Saved data entries
_ _ _ _ _ _ _

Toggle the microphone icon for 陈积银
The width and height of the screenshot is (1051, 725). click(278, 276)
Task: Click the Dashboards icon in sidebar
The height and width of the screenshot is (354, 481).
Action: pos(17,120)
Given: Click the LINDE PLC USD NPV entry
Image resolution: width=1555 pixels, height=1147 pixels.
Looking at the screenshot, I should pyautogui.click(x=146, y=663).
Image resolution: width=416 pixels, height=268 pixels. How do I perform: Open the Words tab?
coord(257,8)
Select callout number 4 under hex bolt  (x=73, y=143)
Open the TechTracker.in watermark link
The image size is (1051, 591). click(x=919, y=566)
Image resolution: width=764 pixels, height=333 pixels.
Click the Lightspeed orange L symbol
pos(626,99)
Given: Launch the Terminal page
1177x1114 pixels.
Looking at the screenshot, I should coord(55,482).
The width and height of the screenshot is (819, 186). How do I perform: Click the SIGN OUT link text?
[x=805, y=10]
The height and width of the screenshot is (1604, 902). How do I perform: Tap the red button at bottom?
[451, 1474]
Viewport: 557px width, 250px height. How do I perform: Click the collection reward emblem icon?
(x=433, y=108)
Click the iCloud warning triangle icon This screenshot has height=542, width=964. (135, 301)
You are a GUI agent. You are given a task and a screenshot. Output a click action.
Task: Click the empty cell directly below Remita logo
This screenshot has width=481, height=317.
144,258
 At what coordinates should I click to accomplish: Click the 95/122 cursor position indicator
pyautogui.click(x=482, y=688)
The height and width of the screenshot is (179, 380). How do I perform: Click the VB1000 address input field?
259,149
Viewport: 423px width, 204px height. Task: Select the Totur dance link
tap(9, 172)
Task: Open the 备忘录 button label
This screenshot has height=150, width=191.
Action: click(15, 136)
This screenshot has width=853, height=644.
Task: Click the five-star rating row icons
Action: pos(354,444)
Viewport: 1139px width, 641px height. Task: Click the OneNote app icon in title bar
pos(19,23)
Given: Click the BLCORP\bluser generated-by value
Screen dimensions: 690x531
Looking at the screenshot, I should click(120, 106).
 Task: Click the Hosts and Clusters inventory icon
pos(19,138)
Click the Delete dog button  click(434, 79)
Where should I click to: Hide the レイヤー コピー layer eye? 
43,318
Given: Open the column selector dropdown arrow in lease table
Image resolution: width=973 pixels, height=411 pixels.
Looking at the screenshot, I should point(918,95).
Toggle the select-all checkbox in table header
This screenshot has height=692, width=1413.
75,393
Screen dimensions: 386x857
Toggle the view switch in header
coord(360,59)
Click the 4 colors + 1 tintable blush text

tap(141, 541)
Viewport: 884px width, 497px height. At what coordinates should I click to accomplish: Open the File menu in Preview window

_ _ _ _ _ _ _

Aim of the task: Repeat every record above exactly as it appears.

Output of the task:
Toggle the microphone icon for 陈积银
The width and height of the screenshot is (1051, 725). click(278, 276)
Task: Click the Dashboards icon in sidebar
The height and width of the screenshot is (354, 481).
Action: pos(17,120)
Given: Click the LINDE PLC USD NPV entry
Image resolution: width=1555 pixels, height=1147 pixels.
Looking at the screenshot, I should pyautogui.click(x=146, y=663).
Image resolution: width=416 pixels, height=268 pixels. How do I perform: Open the Words tab?
coord(257,8)
Select callout number 4 under hex bolt  (x=73, y=143)
Open the TechTracker.in watermark link
The image size is (1051, 591). click(x=919, y=566)
Image resolution: width=764 pixels, height=333 pixels.
Click the Lightspeed orange L symbol
pos(626,99)
Given: Launch the Terminal page
1177x1114 pixels.
Looking at the screenshot, I should coord(55,482).
The width and height of the screenshot is (819, 186). How do I perform: Click the SIGN OUT link text?
[x=805, y=10]
The height and width of the screenshot is (1604, 902). How do I perform: Tap the red button at bottom?
[451, 1474]
Viewport: 557px width, 250px height. How do I perform: Click the collection reward emblem icon?
(x=433, y=108)
Click the iCloud warning triangle icon This screenshot has height=542, width=964. (135, 301)
You are a GUI agent. You are given a task and a screenshot. Output a click action.
Task: Click the empty cell directly below Remita logo
This screenshot has width=481, height=317.
144,258
 At what coordinates should I click to accomplish: Click the 95/122 cursor position indicator
pyautogui.click(x=482, y=688)
The height and width of the screenshot is (179, 380). How do I perform: Click the VB1000 address input field?
259,149
Viewport: 423px width, 204px height. Task: Select the Totur dance link
tap(9, 172)
Task: Open the 备忘录 button label
This screenshot has height=150, width=191.
Action: click(15, 136)
This screenshot has width=853, height=644.
Task: Click the five-star rating row icons
Action: pos(354,444)
Viewport: 1139px width, 641px height. Task: Click the OneNote app icon in title bar
pos(19,23)
Given: Click the BLCORP\bluser generated-by value
Screen dimensions: 690x531
Looking at the screenshot, I should click(120, 106).
 Task: Click the Hosts and Clusters inventory icon
pos(19,138)
Click the Delete dog button  click(434, 79)
Where should I click to: Hide the レイヤー コピー layer eye? 
43,318
Given: Open the column selector dropdown arrow in lease table
Image resolution: width=973 pixels, height=411 pixels.
Looking at the screenshot, I should point(918,95).
Toggle the select-all checkbox in table header
This screenshot has height=692, width=1413.
75,393
Screen dimensions: 386x857
Toggle the view switch in header
coord(360,59)
Click the 4 colors + 1 tintable blush text

tap(141, 541)
Viewport: 884px width, 497px height. At what coordinates should I click to accomplish: Open the File menu in Preview window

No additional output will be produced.